By: Jon Farrow
10 Jan, 2019
The CHIME telescope is paying discovery dividends with two recent papers in Nature.
The papers describe 13 fast radio burst (FRB) detections, one of which is a rare “repeater” and all of which occured in the pre-commissioning phase last summer.
In a valley in Okanagan Falls, British Columbia, lies a telescope unlike any other that is finding clues to one of modern astrophysics most intriguing puzzles. Despite only being active for a few months, the Canadian Hydrogen Intensity Mapping Experiment (CHIME) has already made tremendous progress in furthering our understanding fast radio bursts (FRBs).
Every night it images a strip of the night’s sky at wavelengths too long for the human eye to detect, in search of bright flashes of light. Only 50 of these flashes had ever been discovered before CHIME began operations in 2018, and only one had been observed repeating. With 13 new FRBs, including the second-ever repeating FRB, reported in these new papers, the sample size is growing quickly.

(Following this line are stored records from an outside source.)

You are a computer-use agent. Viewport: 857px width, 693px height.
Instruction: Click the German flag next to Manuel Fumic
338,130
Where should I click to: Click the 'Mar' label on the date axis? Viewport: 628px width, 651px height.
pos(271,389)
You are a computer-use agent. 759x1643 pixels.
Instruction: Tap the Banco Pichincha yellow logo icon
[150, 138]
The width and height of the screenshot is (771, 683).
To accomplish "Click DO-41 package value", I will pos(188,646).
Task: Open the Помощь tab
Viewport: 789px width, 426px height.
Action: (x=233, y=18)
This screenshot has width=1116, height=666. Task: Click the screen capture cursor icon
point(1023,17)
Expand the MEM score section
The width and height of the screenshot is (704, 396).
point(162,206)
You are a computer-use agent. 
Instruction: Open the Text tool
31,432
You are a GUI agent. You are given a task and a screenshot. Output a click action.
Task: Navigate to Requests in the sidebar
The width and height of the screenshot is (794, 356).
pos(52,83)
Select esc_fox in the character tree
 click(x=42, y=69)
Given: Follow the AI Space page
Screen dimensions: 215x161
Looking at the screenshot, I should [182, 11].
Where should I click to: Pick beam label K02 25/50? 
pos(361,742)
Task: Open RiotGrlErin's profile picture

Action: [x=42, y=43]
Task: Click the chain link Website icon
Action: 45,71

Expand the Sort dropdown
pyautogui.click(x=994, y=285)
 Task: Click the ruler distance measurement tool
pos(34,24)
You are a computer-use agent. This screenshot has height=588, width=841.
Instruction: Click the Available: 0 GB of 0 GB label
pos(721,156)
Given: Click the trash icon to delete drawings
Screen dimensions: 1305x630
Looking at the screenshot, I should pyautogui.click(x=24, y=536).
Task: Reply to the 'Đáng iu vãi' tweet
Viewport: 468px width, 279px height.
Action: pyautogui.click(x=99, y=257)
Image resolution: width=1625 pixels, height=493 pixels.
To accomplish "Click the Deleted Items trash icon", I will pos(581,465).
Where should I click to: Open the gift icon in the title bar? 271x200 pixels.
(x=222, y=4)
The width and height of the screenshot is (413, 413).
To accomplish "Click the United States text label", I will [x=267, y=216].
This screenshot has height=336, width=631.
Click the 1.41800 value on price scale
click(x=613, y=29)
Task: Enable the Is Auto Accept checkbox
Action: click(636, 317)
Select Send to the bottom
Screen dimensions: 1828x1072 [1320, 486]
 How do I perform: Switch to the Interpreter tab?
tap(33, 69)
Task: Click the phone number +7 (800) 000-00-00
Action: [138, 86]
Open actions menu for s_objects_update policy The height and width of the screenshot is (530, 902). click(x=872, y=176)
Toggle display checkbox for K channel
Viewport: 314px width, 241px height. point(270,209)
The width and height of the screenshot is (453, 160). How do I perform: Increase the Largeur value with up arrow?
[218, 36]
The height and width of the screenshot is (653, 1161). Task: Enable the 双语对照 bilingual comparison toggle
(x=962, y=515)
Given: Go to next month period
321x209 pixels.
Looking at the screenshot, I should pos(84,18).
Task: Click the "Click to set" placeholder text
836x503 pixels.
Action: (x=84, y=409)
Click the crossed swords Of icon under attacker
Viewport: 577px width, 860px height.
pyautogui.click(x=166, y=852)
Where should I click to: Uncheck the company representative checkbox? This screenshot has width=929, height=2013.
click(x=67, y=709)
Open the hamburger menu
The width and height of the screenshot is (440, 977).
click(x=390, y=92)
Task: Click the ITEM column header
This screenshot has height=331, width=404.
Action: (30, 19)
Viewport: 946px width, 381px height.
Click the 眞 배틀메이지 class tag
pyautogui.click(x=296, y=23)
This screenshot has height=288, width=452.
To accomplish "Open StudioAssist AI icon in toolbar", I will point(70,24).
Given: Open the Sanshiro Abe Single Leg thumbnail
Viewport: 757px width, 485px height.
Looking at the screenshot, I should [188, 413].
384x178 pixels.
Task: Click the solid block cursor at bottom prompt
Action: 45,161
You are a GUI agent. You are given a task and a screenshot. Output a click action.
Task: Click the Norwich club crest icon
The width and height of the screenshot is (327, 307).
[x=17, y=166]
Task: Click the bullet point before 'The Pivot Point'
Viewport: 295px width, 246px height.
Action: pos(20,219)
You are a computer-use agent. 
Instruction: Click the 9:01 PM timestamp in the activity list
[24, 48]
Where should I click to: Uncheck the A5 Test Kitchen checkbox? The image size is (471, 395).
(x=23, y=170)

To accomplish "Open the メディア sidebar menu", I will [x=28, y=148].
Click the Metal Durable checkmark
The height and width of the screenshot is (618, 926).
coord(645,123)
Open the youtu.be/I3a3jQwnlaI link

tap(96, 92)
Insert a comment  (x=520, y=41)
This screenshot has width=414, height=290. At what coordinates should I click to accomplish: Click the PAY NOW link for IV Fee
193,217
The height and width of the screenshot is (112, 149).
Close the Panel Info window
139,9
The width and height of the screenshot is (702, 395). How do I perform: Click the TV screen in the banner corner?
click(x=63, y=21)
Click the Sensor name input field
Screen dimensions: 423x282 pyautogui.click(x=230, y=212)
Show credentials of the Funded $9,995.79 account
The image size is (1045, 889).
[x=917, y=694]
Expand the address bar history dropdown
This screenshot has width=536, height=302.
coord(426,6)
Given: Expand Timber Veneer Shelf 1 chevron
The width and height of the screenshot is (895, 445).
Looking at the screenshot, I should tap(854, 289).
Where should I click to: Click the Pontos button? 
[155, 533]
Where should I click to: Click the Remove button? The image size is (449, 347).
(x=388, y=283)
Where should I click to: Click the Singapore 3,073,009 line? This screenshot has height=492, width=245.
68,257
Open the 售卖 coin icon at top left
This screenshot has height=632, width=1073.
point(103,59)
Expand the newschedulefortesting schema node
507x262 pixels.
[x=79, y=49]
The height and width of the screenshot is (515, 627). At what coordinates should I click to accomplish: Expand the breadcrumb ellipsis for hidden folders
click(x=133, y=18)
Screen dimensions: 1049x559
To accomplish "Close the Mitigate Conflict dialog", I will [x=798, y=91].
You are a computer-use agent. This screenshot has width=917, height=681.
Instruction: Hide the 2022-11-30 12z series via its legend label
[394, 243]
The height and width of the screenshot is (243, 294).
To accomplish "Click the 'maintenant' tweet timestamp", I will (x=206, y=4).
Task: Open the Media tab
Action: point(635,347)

Professor Victoria Kaspi is the R. Howard Webster Foundation Fellow and director of CIFAR’s Gravity & the Extreme Universe program. A co-author on the papers, she says, “FRBs are a major astrophysical mystery because they are such powerful sources of radio waves — observable clear across the Universe — yet are so ubiquitous, observed to be occurring roughly 1000 times every day.”
And these latest publications are just the first drops in what promises to be a large bucket of discovery. “The CHIME/FRB project has, with these new discoveries, demonstrated it will be a powerful FRB detector, enabling us to observe these events in far greater numbers than ever before. This will surely help us solve the FRB puzzle.”